* [WHAT NEEDS TO BE DONE]
Every line between the one containing "Twitter (1219, 1992)" and the last line of the data, both included, is to be set down exactly, and pictures are to be omitted.

BEGIN DATASET

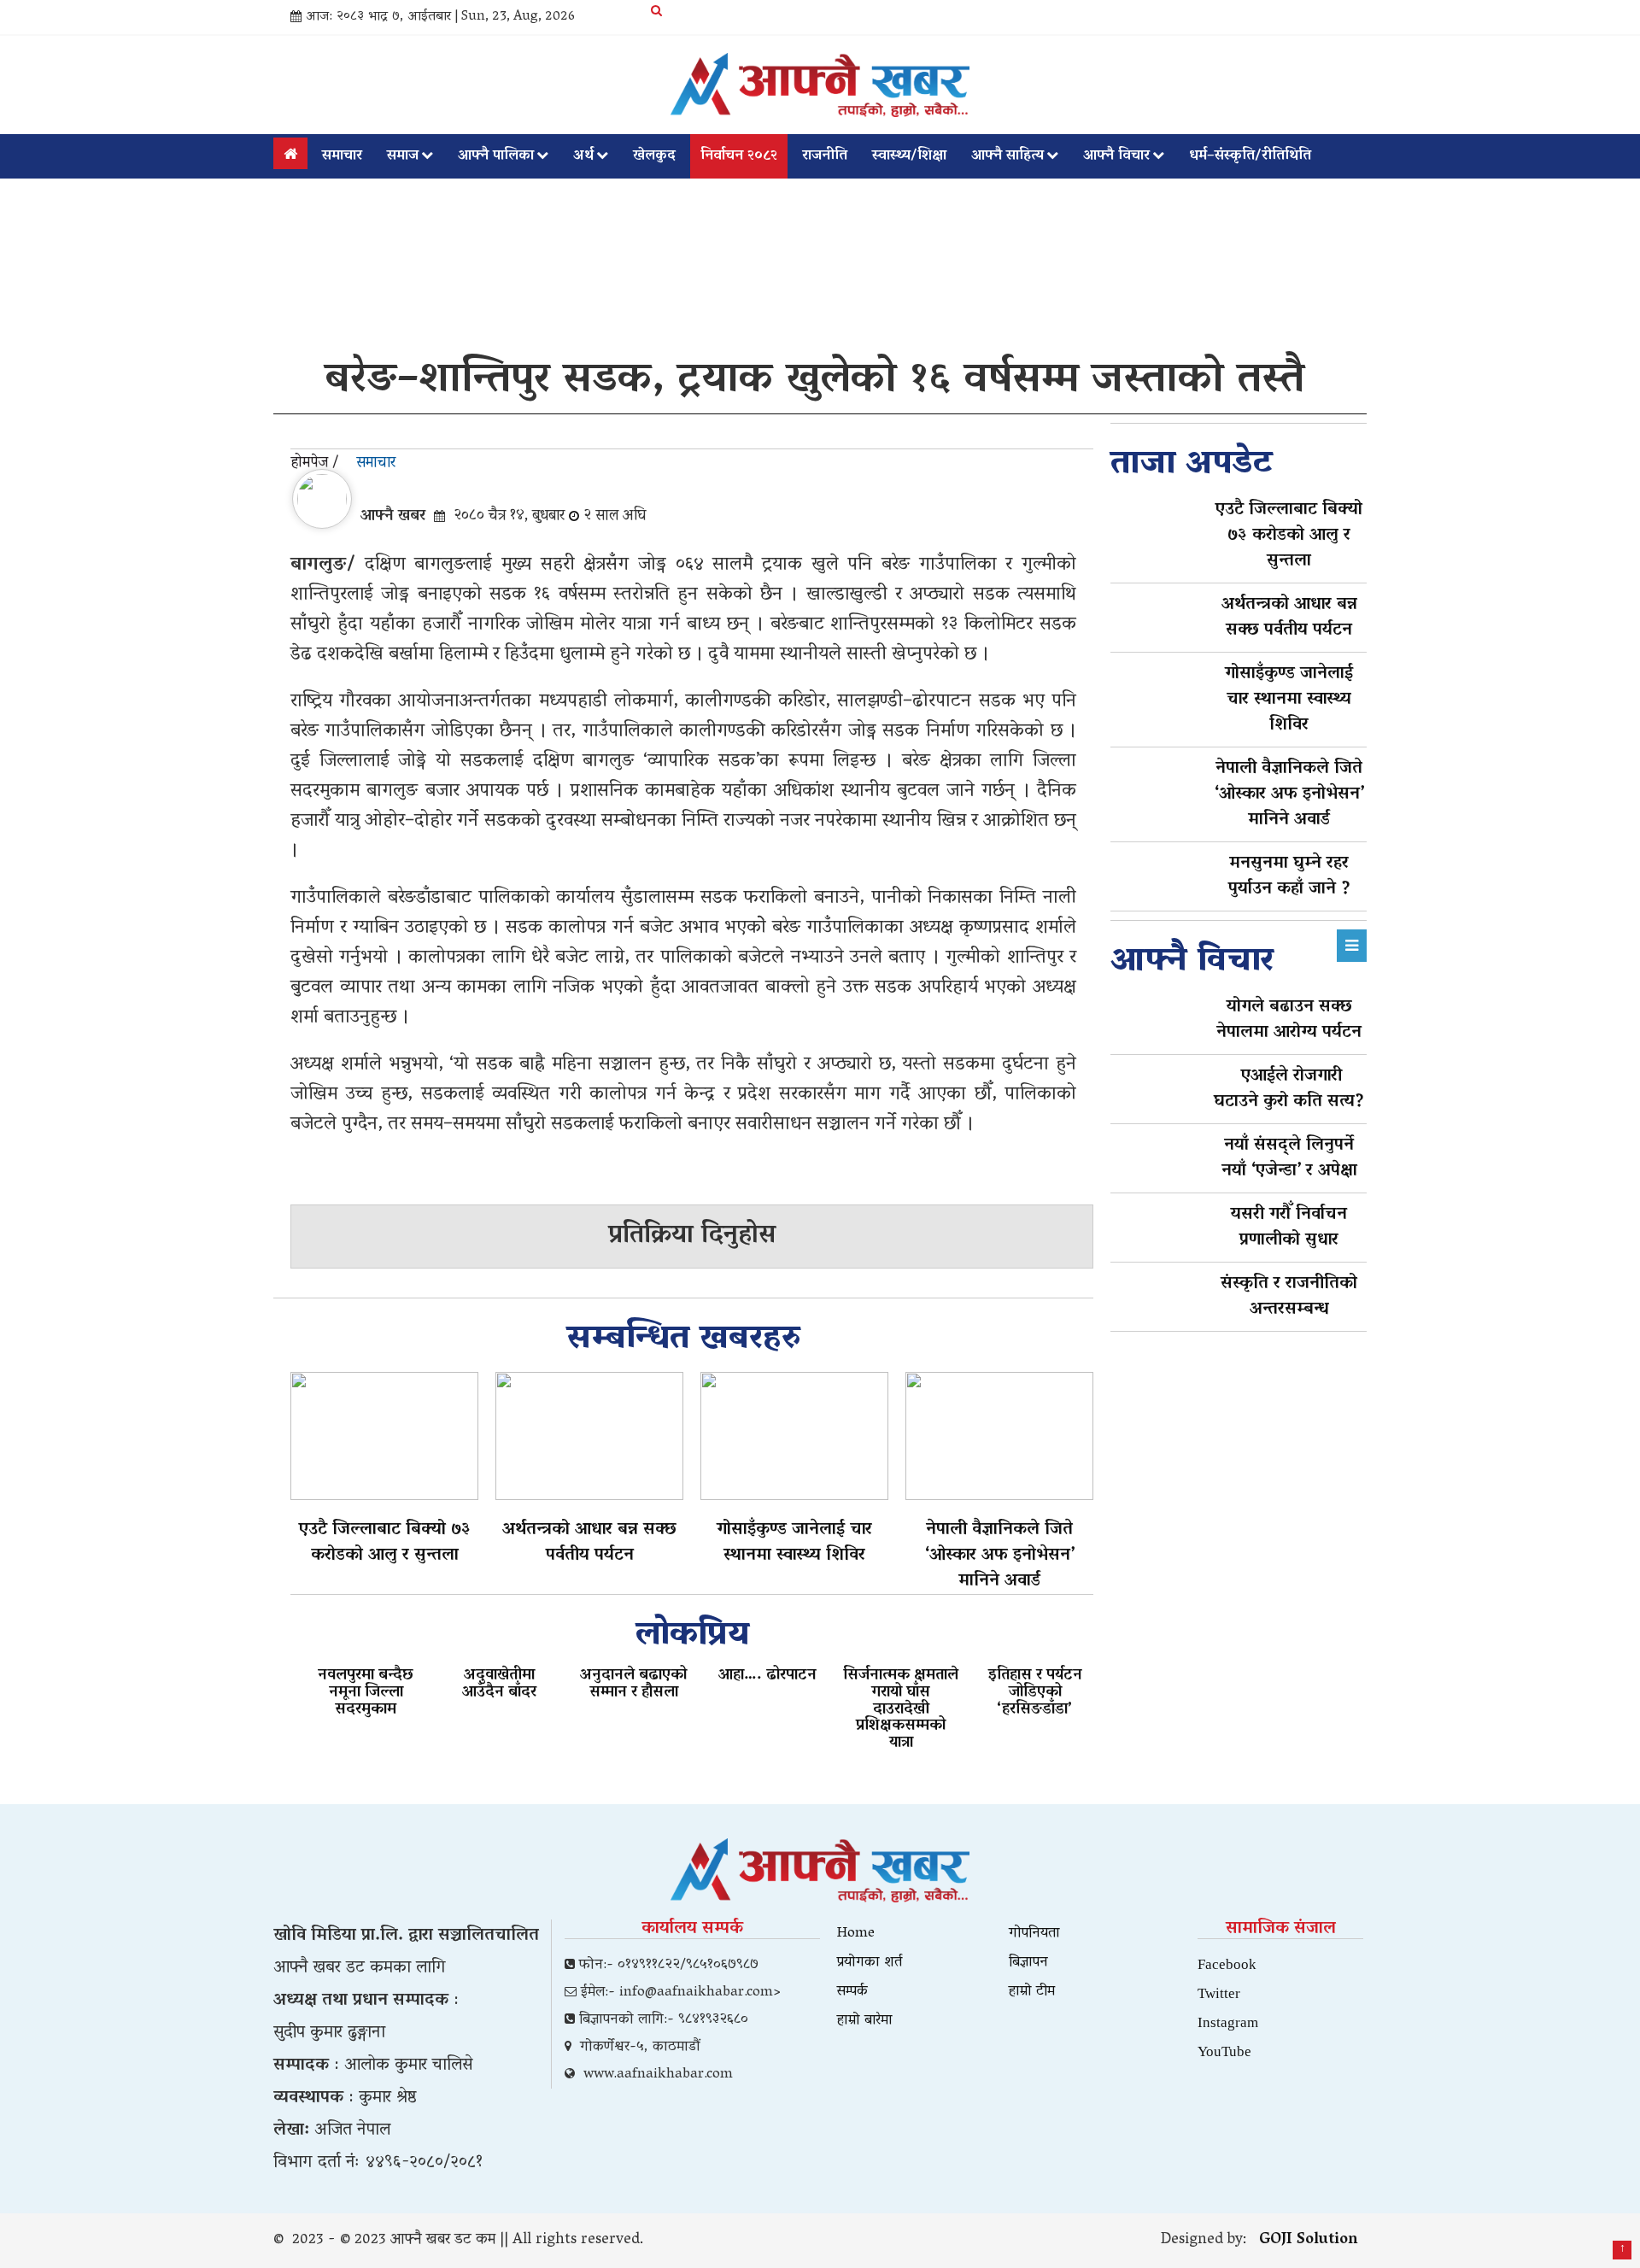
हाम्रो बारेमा (865, 2021)
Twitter (1219, 1992)
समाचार (342, 156)
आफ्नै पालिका (496, 156)
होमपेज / (314, 463)
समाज (403, 156)
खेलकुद (654, 156)
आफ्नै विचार (1116, 156)
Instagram (1228, 2021)
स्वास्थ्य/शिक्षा (909, 156)
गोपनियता (1034, 1934)
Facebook (1227, 1963)
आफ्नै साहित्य (1007, 156)
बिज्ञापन (1028, 1963)
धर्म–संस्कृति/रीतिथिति (1250, 156)
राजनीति (824, 156)
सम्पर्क (852, 1992)
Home (856, 1934)
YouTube (1224, 2050)
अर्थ (583, 156)
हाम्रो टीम (1032, 1992)
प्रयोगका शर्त (869, 1963)
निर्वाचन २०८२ (738, 156)
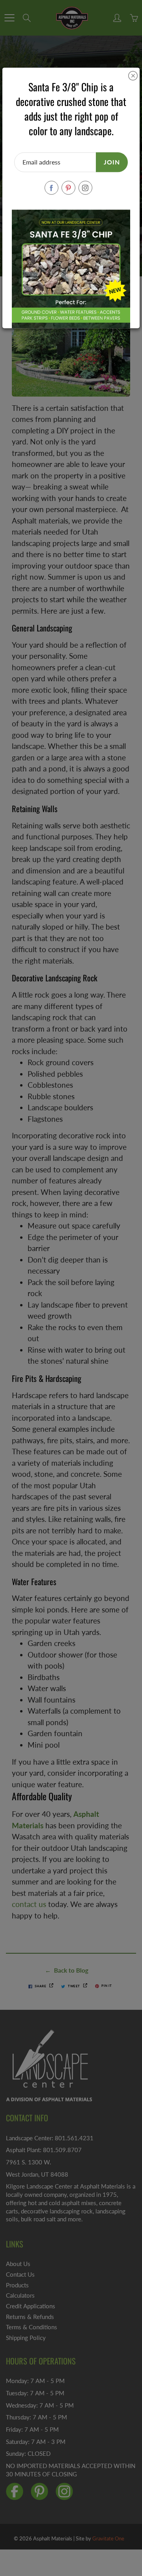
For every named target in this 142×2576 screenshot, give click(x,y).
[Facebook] (51, 188)
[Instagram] (85, 188)
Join (112, 162)
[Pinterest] (68, 188)
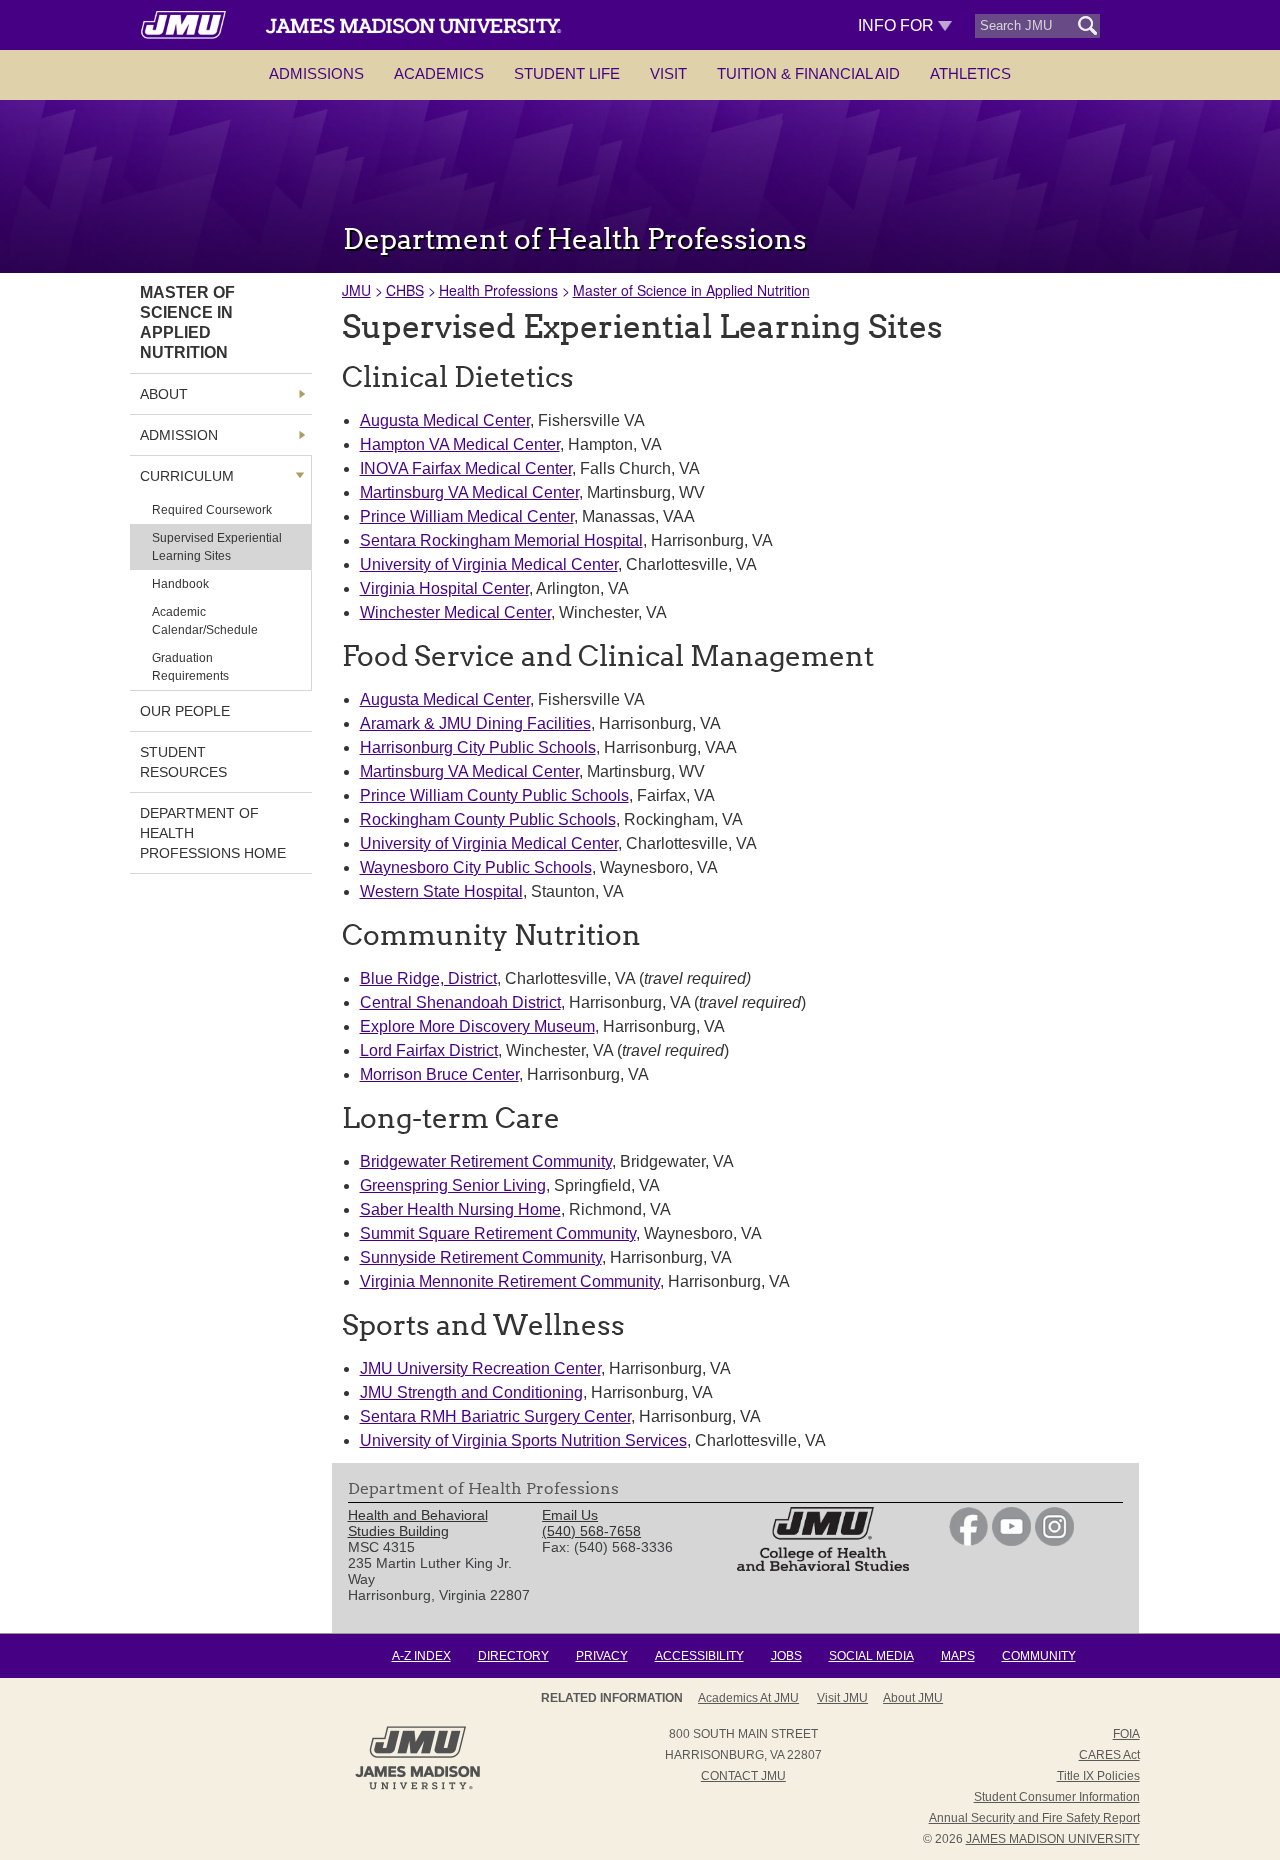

END DATASET

* [RESULT OF THE TASK]
Twitter (1219, 1992)
समाचार (342, 156)
आफ्नै पालिका (496, 156)
होमपेज / (314, 463)
समाज (403, 156)
खेलकुद (654, 156)
आफ्नै विचार (1116, 156)
Instagram (1228, 2021)
स्वास्थ्य/शिक्षा (909, 156)
गोपनियता (1034, 1934)
Facebook (1227, 1963)
आफ्नै साहित्य (1007, 156)
बिज्ञापन (1028, 1963)
धर्म–संस्कृति/रीतिथिति (1250, 156)
राजनीति (824, 156)
सम्पर्क (852, 1992)
Home (856, 1934)
YouTube (1224, 2050)
अर्थ (583, 156)
हाम्रो टीम (1032, 1992)
प्रयोगका शर्त (869, 1963)
निर्वाचन २०८२ (738, 156)
For every named target in this 142×2576 screenshot, give click(x,y).
[Facebook] (51, 188)
[Instagram] (85, 188)
Join (112, 162)
[Pinterest] (68, 188)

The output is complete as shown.